• _Task requirements_:
Using the text on leaving the EU below, answer these questions.
1. Which two countries does the text say Britain fought wars to defend?
2. In what year did the economic crisis mentioned in the text occur?
3. Which countries does the text name as having free trade while outside the EU?

• _Text excerpt_:

I am morally opposed to the EU because I have come to the conclusion that it does harm not so much to Britain as to others. In Britain we have always been willing to stick up for others. We fought wars to defend Belgium and Poland. We have been willing to suffer in order to do what was right. But what we are faced with now is nothing at all like that.

We faced an economic crisis in 2008 that led to some years of recession. But this happened even though we were in the EU. Such a crisis might happen again this year or next year. Alternatively we may avoid another deep recession. No-one knows. But economic shocks will happen at some point whether we are in the EU or not. What would happen if we voted to leave? There would be some short term uncertainty. This might make the pound fall. Stock markets may go up and down a bit. But these things will pass. Our biggest problem frankly would be that people like David Cameron have been so unpatriotic as to predict disaster for the UK economy if we decided to leave the EU. They have created something of a self-fulfilling prophecy. But guess what, the day after leaving, everyone in the British government and indeed the EU would be doing their best to reassure markets and avert any difficulties that might arise.  In a remarkably short time we’d find everything was more or less back to normal. Britain will keep trading more or less freely with the EU. People from all our countries will be able more or less to live where we please. An arrangement will be made that satisfies the will of the British people and which enables us to have a relationship with the EU that is mutually beneficial.   

I cannot quite believe the level of Project Fear that Mr Cameron and his friends have developed during this referendum. The fact is that leaving the EU wouldn’t even be that difficult. Compared to Scottish independence, leaving the EU is remarkably straightforward. The only issue that matters is trade. But look around the world. Nearly every country in the world trades more or less freely with everyone else.  Even in Europe it is not necessary to be in the EU in order to trade freely with other European countries. There is not a single European country west of Belarus’ that does not trade freely with every other. The idea that Iceland, Switzerland, Norway and the Holy See can have free trade while being outside the EU, but Britain could not is ludicrous.

• _Record excerpts_:
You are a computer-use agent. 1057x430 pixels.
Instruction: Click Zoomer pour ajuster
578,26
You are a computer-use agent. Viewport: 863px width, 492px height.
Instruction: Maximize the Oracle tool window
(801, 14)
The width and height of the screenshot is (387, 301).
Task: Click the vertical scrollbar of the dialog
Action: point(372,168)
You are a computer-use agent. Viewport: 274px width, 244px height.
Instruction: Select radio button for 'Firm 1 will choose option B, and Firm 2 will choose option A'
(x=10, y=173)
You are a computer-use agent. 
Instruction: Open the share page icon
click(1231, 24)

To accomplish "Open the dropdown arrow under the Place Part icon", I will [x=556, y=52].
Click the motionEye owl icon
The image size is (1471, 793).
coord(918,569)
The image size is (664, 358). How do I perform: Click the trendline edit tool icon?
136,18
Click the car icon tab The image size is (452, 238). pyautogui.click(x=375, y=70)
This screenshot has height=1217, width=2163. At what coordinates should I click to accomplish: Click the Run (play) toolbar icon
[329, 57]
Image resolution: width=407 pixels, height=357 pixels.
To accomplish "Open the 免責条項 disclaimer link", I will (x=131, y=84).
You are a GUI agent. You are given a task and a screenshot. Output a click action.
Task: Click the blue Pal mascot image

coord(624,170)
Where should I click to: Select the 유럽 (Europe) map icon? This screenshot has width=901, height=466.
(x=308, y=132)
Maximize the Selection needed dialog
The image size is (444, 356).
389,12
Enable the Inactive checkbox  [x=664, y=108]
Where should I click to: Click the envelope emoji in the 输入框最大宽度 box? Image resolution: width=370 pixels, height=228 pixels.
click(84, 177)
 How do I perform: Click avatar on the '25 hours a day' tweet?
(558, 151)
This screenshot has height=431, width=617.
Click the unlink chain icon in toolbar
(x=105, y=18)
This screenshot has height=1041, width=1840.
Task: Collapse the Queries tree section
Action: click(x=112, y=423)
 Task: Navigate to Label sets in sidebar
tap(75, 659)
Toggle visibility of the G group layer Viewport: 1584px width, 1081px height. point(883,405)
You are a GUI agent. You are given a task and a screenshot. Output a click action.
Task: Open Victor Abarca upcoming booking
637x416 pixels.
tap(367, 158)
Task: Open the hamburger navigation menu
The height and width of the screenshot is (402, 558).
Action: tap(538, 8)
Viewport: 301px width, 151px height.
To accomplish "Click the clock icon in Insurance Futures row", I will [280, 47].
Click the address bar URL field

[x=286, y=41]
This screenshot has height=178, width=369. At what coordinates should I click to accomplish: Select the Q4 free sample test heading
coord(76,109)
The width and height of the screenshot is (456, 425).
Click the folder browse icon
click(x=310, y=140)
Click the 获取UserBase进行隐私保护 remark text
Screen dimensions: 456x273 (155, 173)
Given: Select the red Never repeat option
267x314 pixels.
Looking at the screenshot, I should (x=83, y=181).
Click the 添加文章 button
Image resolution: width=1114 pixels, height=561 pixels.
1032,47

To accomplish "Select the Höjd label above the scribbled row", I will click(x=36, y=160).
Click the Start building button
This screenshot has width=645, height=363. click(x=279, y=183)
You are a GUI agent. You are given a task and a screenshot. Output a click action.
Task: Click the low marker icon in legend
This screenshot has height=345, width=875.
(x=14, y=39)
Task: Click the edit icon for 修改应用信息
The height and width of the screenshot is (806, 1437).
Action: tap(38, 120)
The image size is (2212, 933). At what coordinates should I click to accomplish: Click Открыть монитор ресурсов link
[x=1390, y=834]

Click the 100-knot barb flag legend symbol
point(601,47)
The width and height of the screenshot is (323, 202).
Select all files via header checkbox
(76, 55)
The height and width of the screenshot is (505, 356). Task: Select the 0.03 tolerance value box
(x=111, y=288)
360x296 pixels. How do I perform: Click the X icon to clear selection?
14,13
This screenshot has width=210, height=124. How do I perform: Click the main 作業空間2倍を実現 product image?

• _Task answer_:
1. Belgium and Poland.
2. 2008.
3. Iceland, Switzerland, Norway and the Holy See.